Does anyone have any experience with hooking up multiple sound inputs to a computer? In particular, I’d like to have multiple microphones statically mounted around a room (for speech recognition), all feeding into a single computer. Do I need multiple sound cards (one mic per card)? Is there a “microphone hub” that I could purchase that might take a lot of pain out this? What costs can I expect (time, effort, or monetary) to get this to work?
Although this is GQ, since this is fairly advanced computer work, I expect some advice and/or recommendations will be proffered also (and would be greatly appreciated!). In that spirit, some other questions: Any particular hardware recommendations? Software for sound processing (open source is highly desirable)?
I think it might be helpful to provide some background information: I’m a graduate student who has written the core networking/distribution/control software for voice controlled, interactive robots (generally Java on Linux, although minimally tested on Windows and Solaris also). For actual use, we’ve relied on a head-mounted, wireless mic for speech input (although during development and testing, I use the stick microphone on my desk); single, fixed location microphones have proven to be really bad for our purposes (directionality, background noise, general unintelligibility have all been issues).
My knowledge of computer sound equipment is pretty much limited to “plug in mic, start speech processing software, fix minor glitches (e.g., wrong serial port, adjust mixer settings, etc.)”, so any information would be greatly appreciated.

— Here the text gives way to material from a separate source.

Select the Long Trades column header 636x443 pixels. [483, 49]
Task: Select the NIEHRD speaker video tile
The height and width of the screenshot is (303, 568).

It would be trivial to feed any number of microphones into a mixer, and then into your sound card, but that’s NEVER going to work. The more mics you have, the more random uncorrelated noise you are going to have. Get enough mics, and all you will pick up is noise. If I were going to do this, I would run each mic independently, and run the voice-recognition software on each input independently, then vote on the results…
That should work, as long as you don’t need more than 4 inputs.
In my experience, the amount of noise picked up by 4 live mics shouldn’t be a serious problem. 12 mics, that would.
If you have a need for that many, you might have to either: record to a multi-track system and mix later, or use gates on each mic. A gate will clamp down on the input unless there is significant level; less than the threshhold level will have 0 level. Sometimes tricky to adjust, though.
Speech recognition has been the bane of our lab’s human-robot interaction. We did do something like what you mention at one point – one head-mount mic (wireless to a desktop) and one stick mic (wired to a laptop on the robot), each running different voice recognition software (one package was better at word recognition, the other at phrases). Reconciling between them was difficult, to say the least. And that was assuming we got recognizable speech to begin with. Am I right in assuming I’d need two sound cards to do this on one computer?
Ugh. I was hoping this was a problem with at least a somewhat known solution, maybe using a set of directional mics (I know of, though I’m not familiar with, some work done on localizing a sound source using an array of 8 mics). I was also hoping that having fixed location mics would be easier to work with, figuring it’d be easier to manipulate the room’s acoustics for non-moving mics.
You mentioned a mixer…do you mean a piece of hardware? (I realize I used the term; I was referring to ALSA settings which are obviously very different.) What might that do for me? What available options are there? Would it work if, say, there were only two microphones at opposite ends of the room (in case someone is facing away from one of them)?
I seriously doubt that mixing multiple room mics together is going to work. When you have microphones in “free space” they pick up all kinds of echos. Your brain filters this out, but speech synthesis software isn’t going to like this type of input. Now, if you have multiple mics in free space, they are all going to have slightly different echos, so I think it’s just going to make the software’s job more difficult. I’d love you to prove me wrong on this - it would sure be great if you could walk into a room an give commands to a computer reliably…
A “mixer” is just a box that accepts multiple mic inputs, and combines them into a single output - one of the earlier posts had a link to one.
Kind of out of my field so I’m just brainstorming. Are there no microphones with built in squelch circuitry to filter out ambient noise? I know that cell phones and PC mikes do this, but I’m pretty sure that’s a function of the phone/software.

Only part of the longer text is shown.